Descubre todos los vinos del 2017 de Comando G, Uvas felices y Daniel Landi en Madrid, Méntrida y Cebreros

LOS CUATRO JINETES DEL APOCALIPSIS

Pocas añadas hemos tenido tanto la sensación de nadar contra marea. El 2017 ha sido un año difícil, donde nos visitaron, uno detrás de otro, los cuatro jinetes del apocalipsis.

Primero fueron las frías noches de abril con sus heladas. Tres noches de -5 grados que sacudieron algunas de las viñas a pesar de nuestros esfuerzos nocturnos. Más tarde, las lluvias en floración, tan temidas cuando trabajas con garnacha y ves desaparecer parte de tu cosecha bajo una nube. Sin salir de una llegaba la otra. La tercera adversidad fue la acuciante sequía que comenzó en primavera y dejó los pantanos en mínimos históricos a final del año. Y para culminar, lo peor de todo, el granizo. El gran enemigo. Dos intensas granizadas, el 7 de julio y el 28 de agosto, que marcaron de forma definitiva la escasa cosecha que hemos tenido. En algunos vinos menos del 50%. Otras viñas, sin embargo, se salvaron. Así es el granizo.

Un luchar contra los designios de la añada que nos ha obligado a esforzarnos más que nunca, a afinar nuestra forma de trabajo, a mejorar nuestra interpretación. El trabajo en las viñas se multiplicó con infusiones de valeriana en abril, infusiones de milenrama en verano e infusiones de ortiga, principalmente, después de los granizos, además del minucioso trabajo que ya se hace en las viñas todos los años.

La vendimia más complicada que nunca jamás hayamos tenido y una selección manual baya por baya más lenta también que nunca. Unos vinos que en fermentación nos decían que los habituales caminos transitados no valían esta vez. Adaptación del hombre a la naturaleza. Una añada, en definitiva, de coraje, de lucha, de aprendizaje, de viticultor.

EL DELICADO JUGO DE LA ESCASEZ

Los vinos del 2017 son de extrema delicadeza y finura.
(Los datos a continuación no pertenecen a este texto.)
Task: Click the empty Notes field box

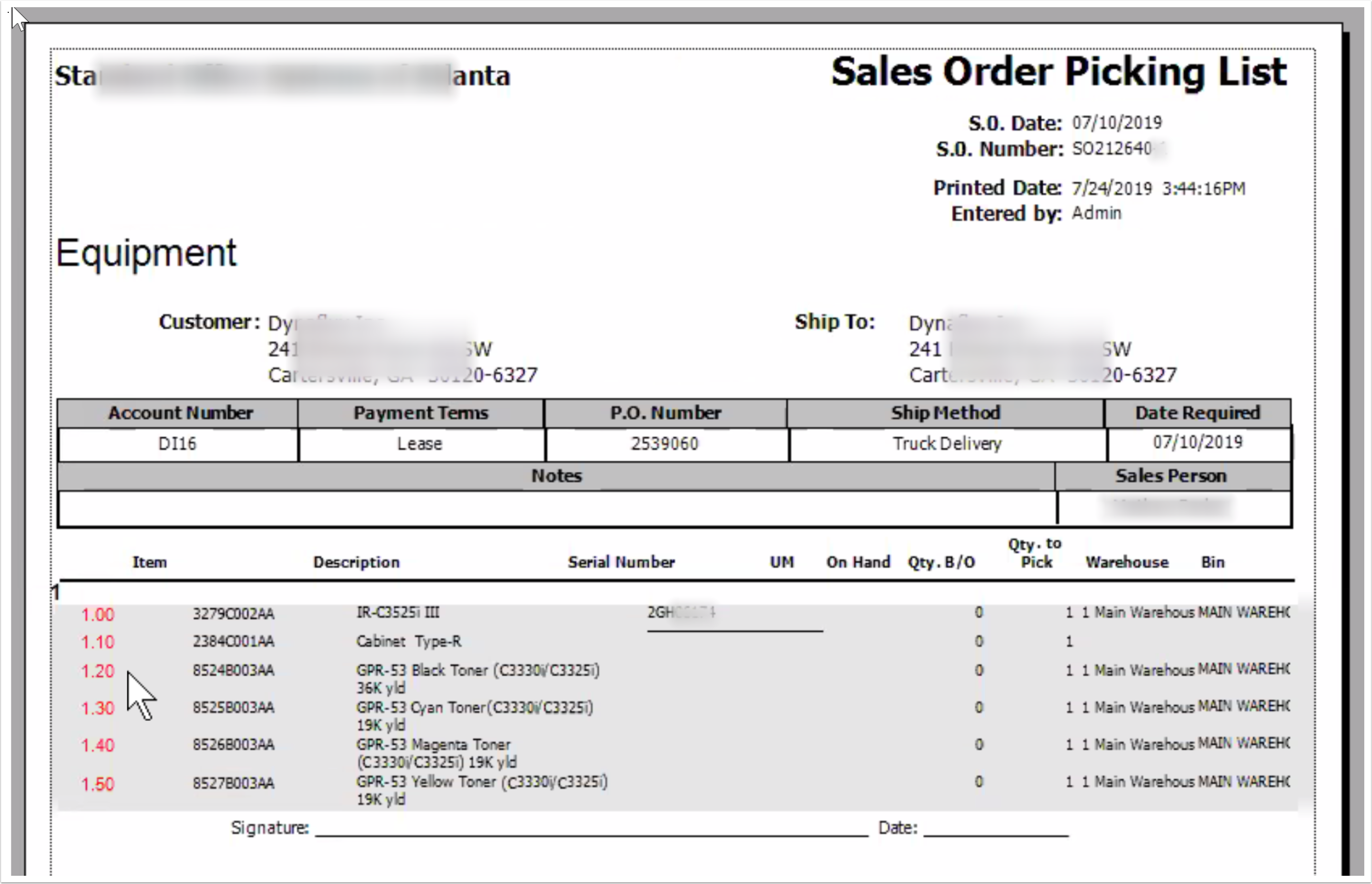Action: pos(556,508)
Un jugo fresco que escapa de sensaciones cálidas, vinos de texturas aéreas que difieren de las voluminosas, vinos que concentran el paisaje en su interior según fluyen estrechos. Una brisa floral intensa que huye de la fruta y de las tardes de cielos despejados. Vinos que viajan hacia el norte alejándose del carácter mediterráneo de la añada.
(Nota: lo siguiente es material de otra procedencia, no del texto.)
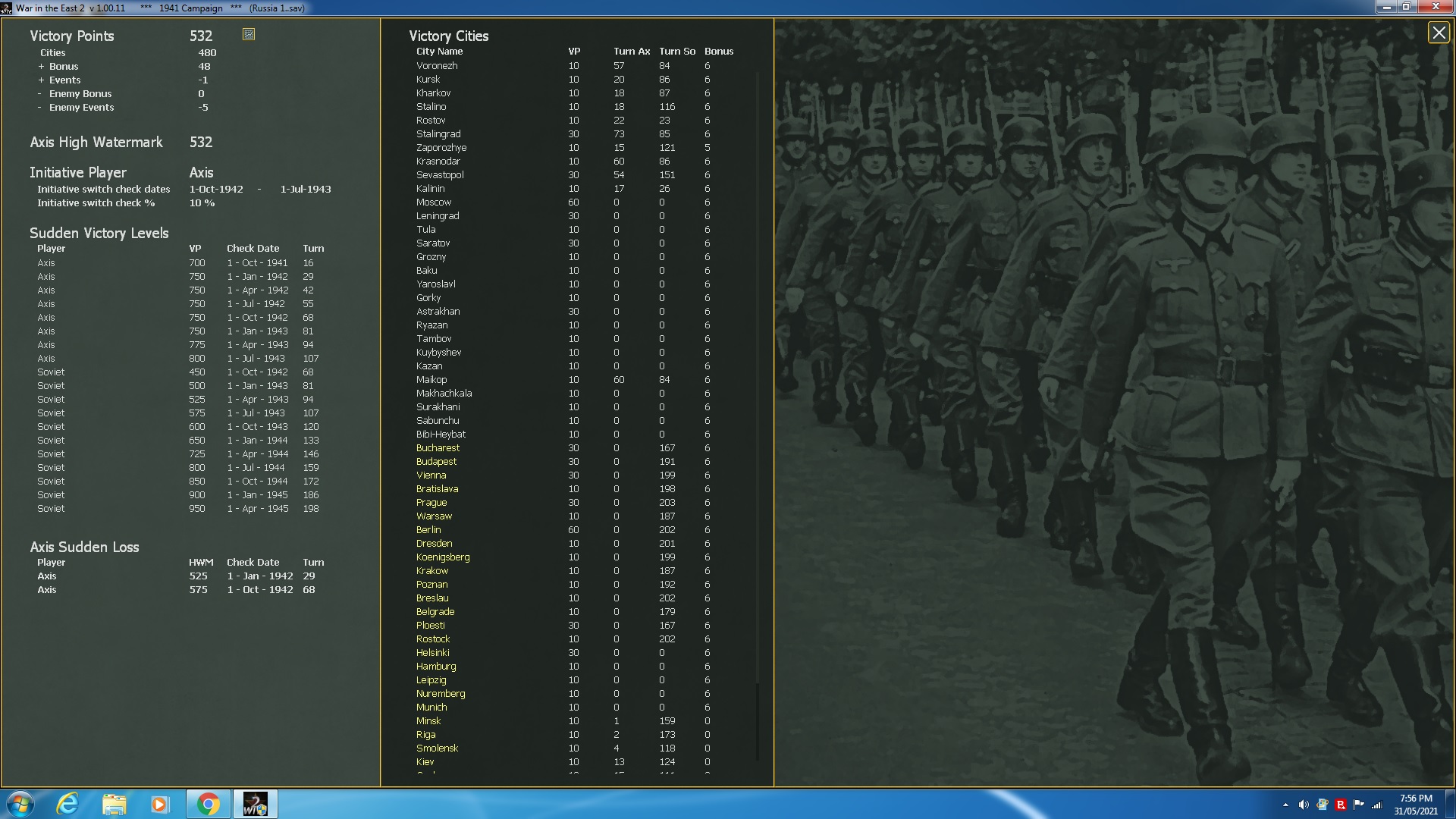
Task: Click the War in the East 2 taskbar icon
Action: pyautogui.click(x=255, y=804)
Quizá nunca antes nuestros vinos de parcela se habían mostrado tan delicados todos ellos bajo una misma añada. Fresca finura y taninos granulados como la arena del granito. Una vez más, las viñas nos han ofrecido su venero puro y cristalino, vinos pálidos como la flor del rosal silvestre, punzantes como sus espinas e intensos como su fruto brillante y escaso. Vinos llenos de luz y energía que representan la gran adaptación de los mejores viñedos situados en las montañas de Gredos y sus parajes de granito infinito. Vinos a contracorriente que representan el lugar y una añada para recordar.